Over time, this creative practice expanded beyond paper. I explored oil painting, water colour, craft-based compositions, ice-cream-stick work, POP-based art, and decorative handmade pieces. Each medium taught something different. Water colour taught softness and restraint. Oil painting taught layering. Craft work taught structure. POP work taught texture and patience. Together, they made art feel less like a single hobby and more like a language with many dialects.
Years later, this love for visual expression continued at Manipal University Jaipur, where I won 1st Position in the Rangoli Competition at Xpression Cultural & Sports Fest. That recognition felt special because Rangoli connects creativity with tradition. It is detailed, colourful, temporary, and deeply Indian. Creating it felt different from painting on paper, but the heart of the process was the same: patience, balance, and devotion to detail.
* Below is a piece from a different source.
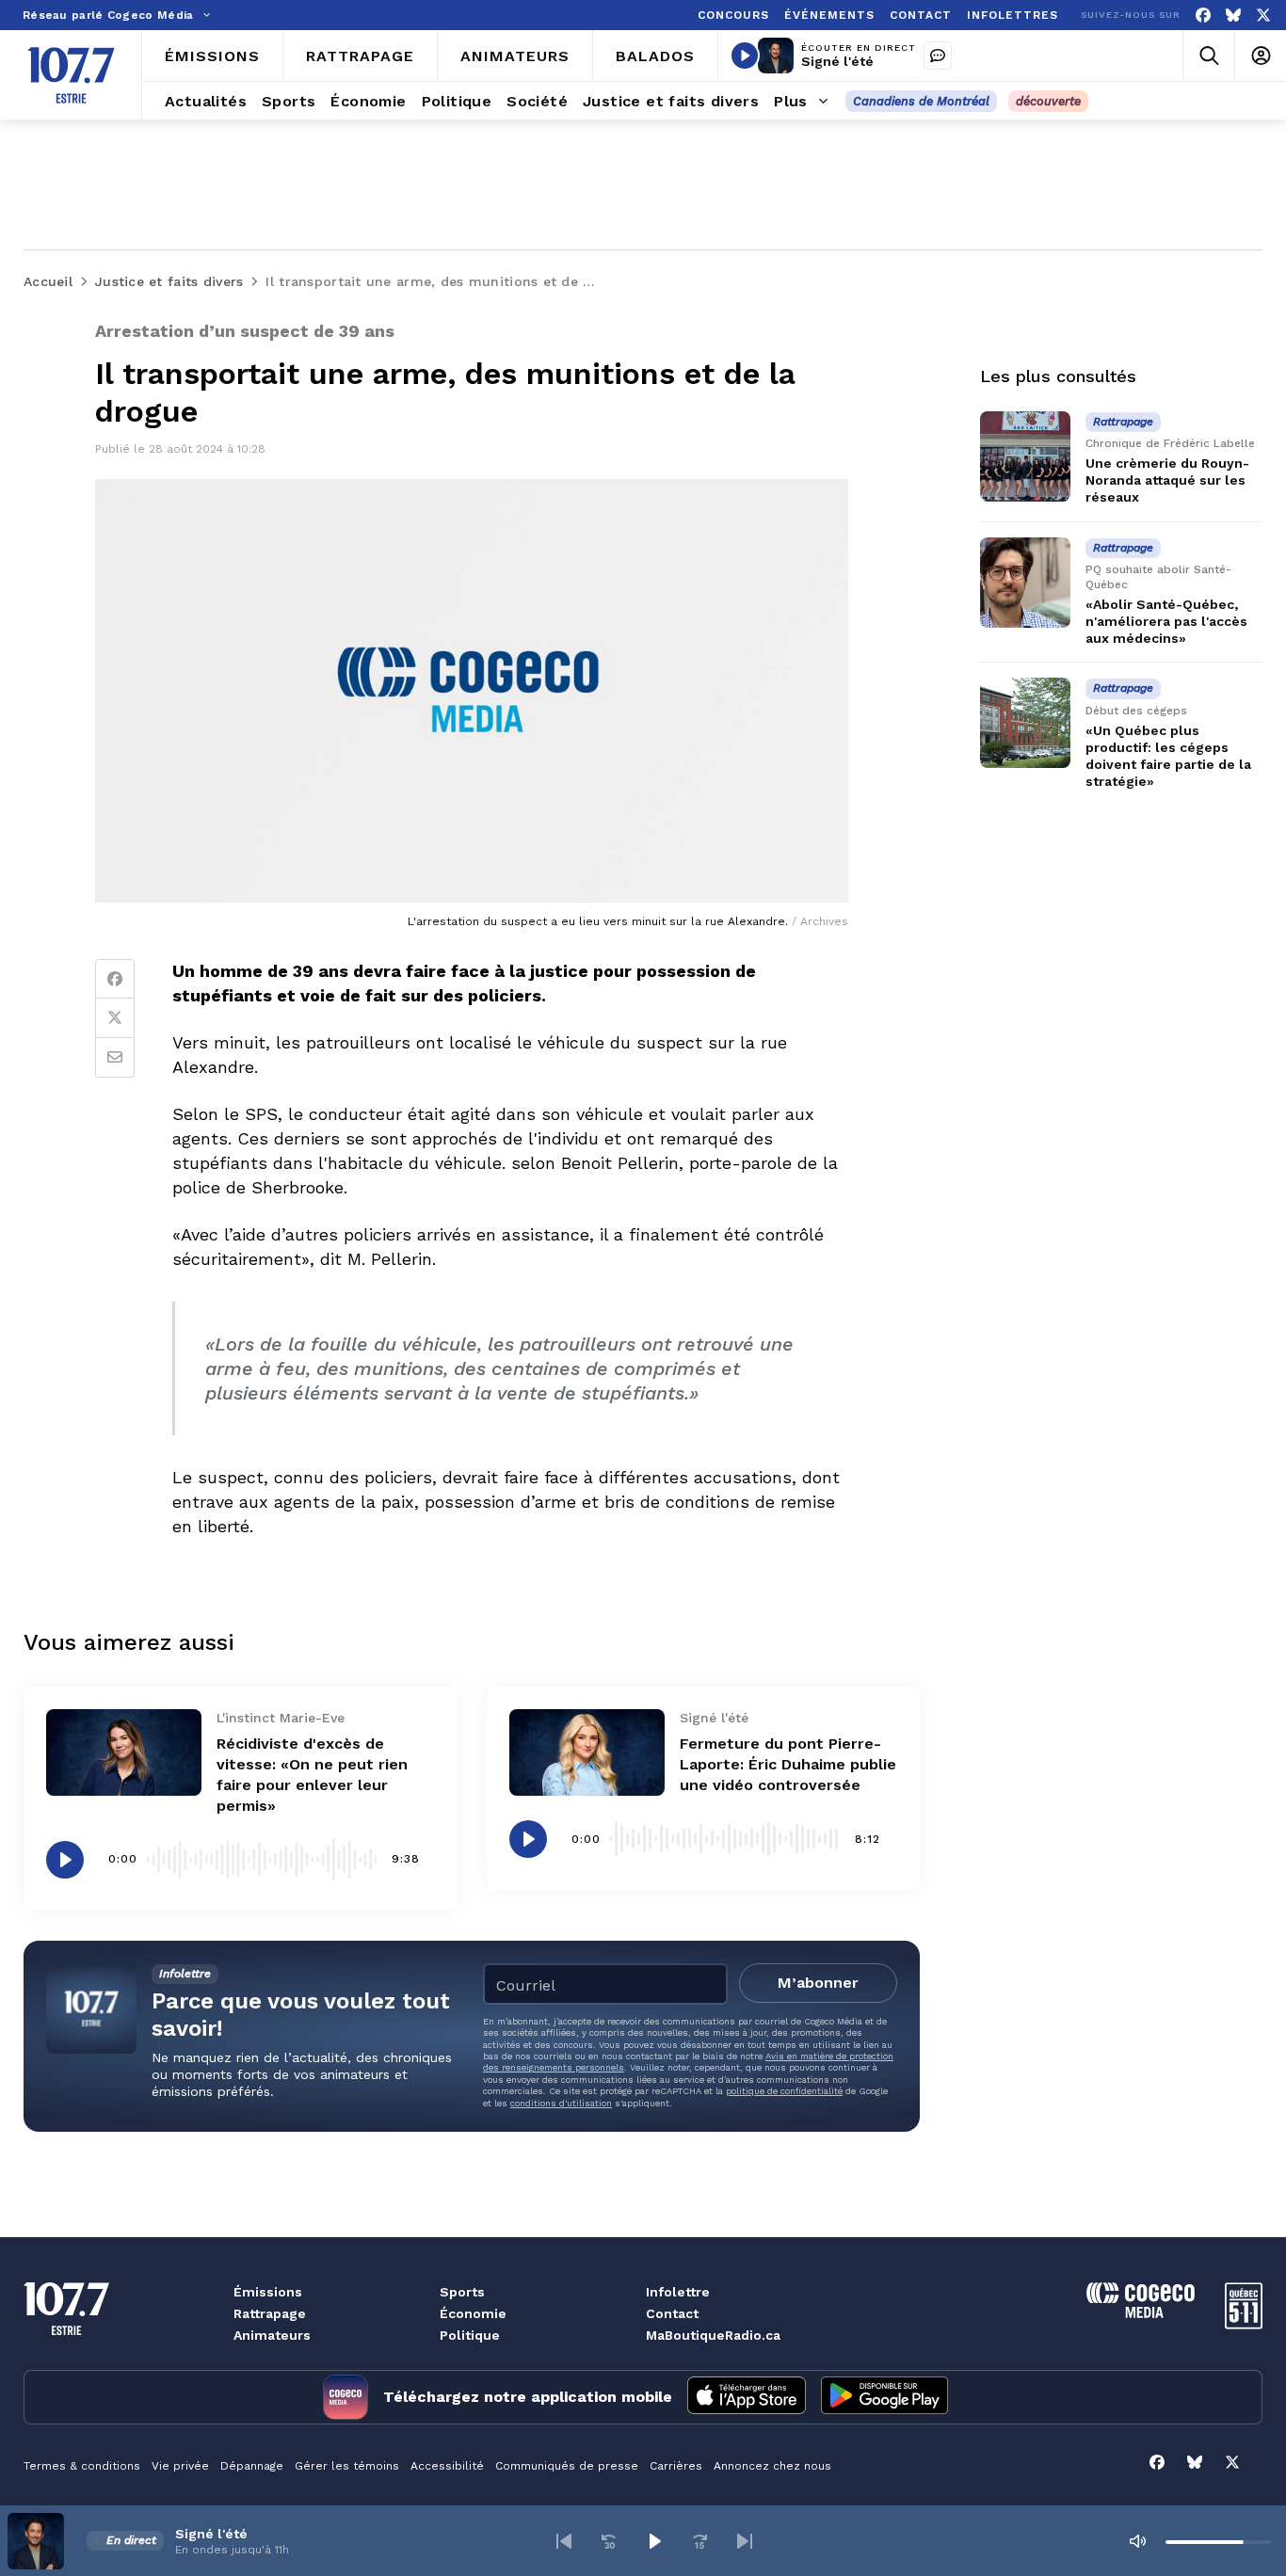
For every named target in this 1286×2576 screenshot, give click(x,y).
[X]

Today, painting and drawing remain very close to me. They are not only hobbies; they are a way of returning to myself. In research, I solve problems by breaking them down logically. In art, I solve them by feeling my way through colour, shape, and composition. Both require discipline. Both require courage. Both begin with a blank space and the belief that something meaningful can emerge from it.
This certificate and medal preserve a special Rangoli achievement at Manipal University Jaipur, where creativity, patience, and tradition came together beautifully.
A school painting recognition that reflects early creative confidence and the joy of participating in a wider art competition.
This certificate keeps another school art milestone visible, marking the discipline and care that drawing competitions encouraged.
An All India drawing and painting certificate from the school years, showing how art became a source of confidence and focus early on.
This early certificate from 1997 is one of the first reminders that drawing was more than a pastime; it was a place where imagination found confidence.
Origami is pure applied mathematics — a flat sheet of paper transformed into a three-dimensional form through nothing but precise folds. I find it deeply calming and endlessly fascinating.
Each model demands full attention; a single errant crease can unravel the whole structure. That rigour resonates with me as a researcher. I enjoy folding complex modular designs and traditional cranes, and often use origami as a way to explain spatial reasoning and transformation concepts to students in a tangible, tactile way.
There is something profoundly satisfying about holding a finished model — knowing that structure and beauty emerged from nothing but careful, deliberate action on an ordinary piece of paper.
Magic is the art of misdirection, precision, and storytelling — skills that translate surprisingly well to teaching and presenting research. I enjoy learning card sleights and close-up illusions, and occasionally perform for students and colleagues.
There is something wonderful about creating a moment of genuine wonder in someone's eyes. It is a reminder that not everything needs to be explained immediately, and that surprise is one of the most powerful tools a communicator has. A great magic trick and a great research presentation share a common structure: setup, tension, reveal.
I use magic occasionally as an icebreaker in lectures. Nothing grabs a student's attention quite like an impossible card trick — and once you have their curiosity, you can take them anywhere.